Another assumption that we may dispense with is that the Apostolic Succession of bishops is not to be found in Scripture. The Bible does not explain Apostolic Succession, but it does model it and demonstrate it as a charismatic reality (II Timothy 1:6, Titus 1:5) . And, it does so in the same spirit of Article XXIII, that is, with an emphasis on more than a sacramental relay race, or spiritual genealogy, of who laid hands on whom. For, in itself, that could be nothing more than a “historic episcopate” that even an atheist would have to acknowledge. No. Along with that sacramental line of Succession must be a public ministry that proclaims the true Gospel and that both teaches and defends sound doctrine (II Timothy 2:2).
Anglicanism in its expressed priorities, including the Ordinal as well as Article XXIII, rightly places equal emphasis on the ministry of the Word and the Sacraments. It was necessary to get away from the Roman perception that the priesthood is almost exclusively about celebrating the Eucharist.

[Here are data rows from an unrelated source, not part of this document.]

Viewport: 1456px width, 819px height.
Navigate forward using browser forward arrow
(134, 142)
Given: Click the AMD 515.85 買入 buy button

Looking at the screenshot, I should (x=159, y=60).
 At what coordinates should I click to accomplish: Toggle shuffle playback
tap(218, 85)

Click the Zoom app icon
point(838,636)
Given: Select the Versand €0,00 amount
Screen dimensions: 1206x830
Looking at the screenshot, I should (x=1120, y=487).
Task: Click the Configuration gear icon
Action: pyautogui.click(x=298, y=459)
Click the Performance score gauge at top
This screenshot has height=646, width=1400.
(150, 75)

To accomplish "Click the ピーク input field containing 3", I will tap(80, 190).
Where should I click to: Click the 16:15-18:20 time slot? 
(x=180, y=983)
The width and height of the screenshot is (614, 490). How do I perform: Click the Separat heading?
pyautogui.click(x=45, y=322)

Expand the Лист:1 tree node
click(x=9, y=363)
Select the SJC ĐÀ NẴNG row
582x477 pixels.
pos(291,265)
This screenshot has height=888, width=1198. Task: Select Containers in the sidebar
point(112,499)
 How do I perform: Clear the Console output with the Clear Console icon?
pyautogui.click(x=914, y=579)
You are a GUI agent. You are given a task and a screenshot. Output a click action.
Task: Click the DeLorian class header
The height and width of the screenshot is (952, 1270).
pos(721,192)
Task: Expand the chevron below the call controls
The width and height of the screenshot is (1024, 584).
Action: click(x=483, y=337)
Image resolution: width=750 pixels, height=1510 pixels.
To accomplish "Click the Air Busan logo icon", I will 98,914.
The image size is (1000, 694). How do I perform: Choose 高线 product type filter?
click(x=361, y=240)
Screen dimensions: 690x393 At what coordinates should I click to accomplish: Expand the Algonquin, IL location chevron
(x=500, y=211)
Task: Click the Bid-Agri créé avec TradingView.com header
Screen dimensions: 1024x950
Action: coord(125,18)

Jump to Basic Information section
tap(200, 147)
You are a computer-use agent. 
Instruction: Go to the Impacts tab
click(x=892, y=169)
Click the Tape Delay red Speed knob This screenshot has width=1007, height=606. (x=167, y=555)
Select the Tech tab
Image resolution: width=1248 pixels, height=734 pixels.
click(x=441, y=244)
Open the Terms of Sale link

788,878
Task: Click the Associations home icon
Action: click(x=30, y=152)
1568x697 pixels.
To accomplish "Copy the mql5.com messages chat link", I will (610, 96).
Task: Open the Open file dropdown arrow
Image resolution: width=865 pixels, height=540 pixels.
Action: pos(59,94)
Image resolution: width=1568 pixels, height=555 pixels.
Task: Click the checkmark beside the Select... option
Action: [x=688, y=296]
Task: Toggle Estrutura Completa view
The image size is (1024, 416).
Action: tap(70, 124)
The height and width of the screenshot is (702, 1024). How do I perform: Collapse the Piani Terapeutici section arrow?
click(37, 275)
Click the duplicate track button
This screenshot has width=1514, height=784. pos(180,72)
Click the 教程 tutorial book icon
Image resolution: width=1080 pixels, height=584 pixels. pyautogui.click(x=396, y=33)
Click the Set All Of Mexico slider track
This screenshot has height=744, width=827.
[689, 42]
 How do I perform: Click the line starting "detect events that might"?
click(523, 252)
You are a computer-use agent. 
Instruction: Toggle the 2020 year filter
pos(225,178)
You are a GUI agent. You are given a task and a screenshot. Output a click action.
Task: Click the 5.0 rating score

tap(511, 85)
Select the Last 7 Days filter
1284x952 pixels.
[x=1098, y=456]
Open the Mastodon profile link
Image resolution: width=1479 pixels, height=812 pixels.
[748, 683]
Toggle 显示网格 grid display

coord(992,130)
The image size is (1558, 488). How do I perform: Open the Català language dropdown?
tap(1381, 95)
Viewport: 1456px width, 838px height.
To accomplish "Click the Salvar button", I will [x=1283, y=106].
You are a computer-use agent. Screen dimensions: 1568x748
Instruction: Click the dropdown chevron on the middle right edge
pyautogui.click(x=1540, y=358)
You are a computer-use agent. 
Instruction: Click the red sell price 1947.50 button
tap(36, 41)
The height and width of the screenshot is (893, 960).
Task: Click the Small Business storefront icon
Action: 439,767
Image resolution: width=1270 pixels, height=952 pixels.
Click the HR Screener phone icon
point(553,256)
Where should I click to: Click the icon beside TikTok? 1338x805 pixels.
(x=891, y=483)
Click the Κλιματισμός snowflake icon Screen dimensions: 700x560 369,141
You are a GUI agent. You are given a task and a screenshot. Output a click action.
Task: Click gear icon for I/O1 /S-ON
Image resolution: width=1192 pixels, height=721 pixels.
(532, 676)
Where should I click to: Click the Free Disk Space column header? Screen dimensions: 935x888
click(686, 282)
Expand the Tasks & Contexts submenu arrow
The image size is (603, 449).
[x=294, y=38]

Therefore, our Ordinal restored balance with a proper understanding of the office and work of the πρεσβύτερος (presbyteros) summed up in the words, “…And be thou a faithful Dispenser of the Word of God, and of his holy Sacraments…” That simple direct phrase says what needs to be said.
Article XXIII, the Ordinal, the Canon Law and the rubrics, all prove that Anglicanism has no room for Lay Administration or any other kind of innovation. The Church has been plagued by innovations from many quarters, including Rome, including Enthusiastic Sects, and in modern times, including the Diocese of Sydney. For order, sacramental validity, pastoral care, proclamation and teaching of God’s word, and defense of sound doctrine, God provides the public ministry that was established by Christ Himself through His Apostles, endowed by every gift of the Holy Spirit.
Article XXIV borrows a Biblical principle from an ancient historical context, one with a different emphasis, and a different problem. The Church in Corinth was so enamored with spiritual gifts, almost to the point of Enthusiasm, that they practiced public speaking in unknown tongues that did not serve to edify the people (I Corinthians 14). So too, Latin in the ears of people who could not understand it, might well have edified the priests because of their education; but, the people were left out of the very act of prayer and worship. And they did not hear the word of God, as liturgy ceased to be the people’s sacrifice of praise and thanksgiving, and became exclusively the property of priest craft.
The problem was, therefore, very similar to what had long ago been addressed by Saint Paul: “For if the trumpet give an uncertain sound, who shall prepare himself to the battle? So likewise ye, except ye utter by the tongue words easy to be understood, how shall it be known what is spoken? for ye shall speak into the air… Else when thou shalt bless with the spirit, how shall he that occupieth the room of the unlearned say Amen at thy giving of thanks, seeing he understandeth not what thou sayest? For thou verily givest thanks well, but the other is not edified (I Corinthians 14:8,9, 16,17).”
“So then faith cometh by hearing, and hearing by the word of God (Romans 10:17).” The people’s faith must be built up and fanned into flame. Neither uninterrupted tongues, Latin not understood, nor silence, includes the people in worship and prayer, nor permits them to hear the word of God and believe.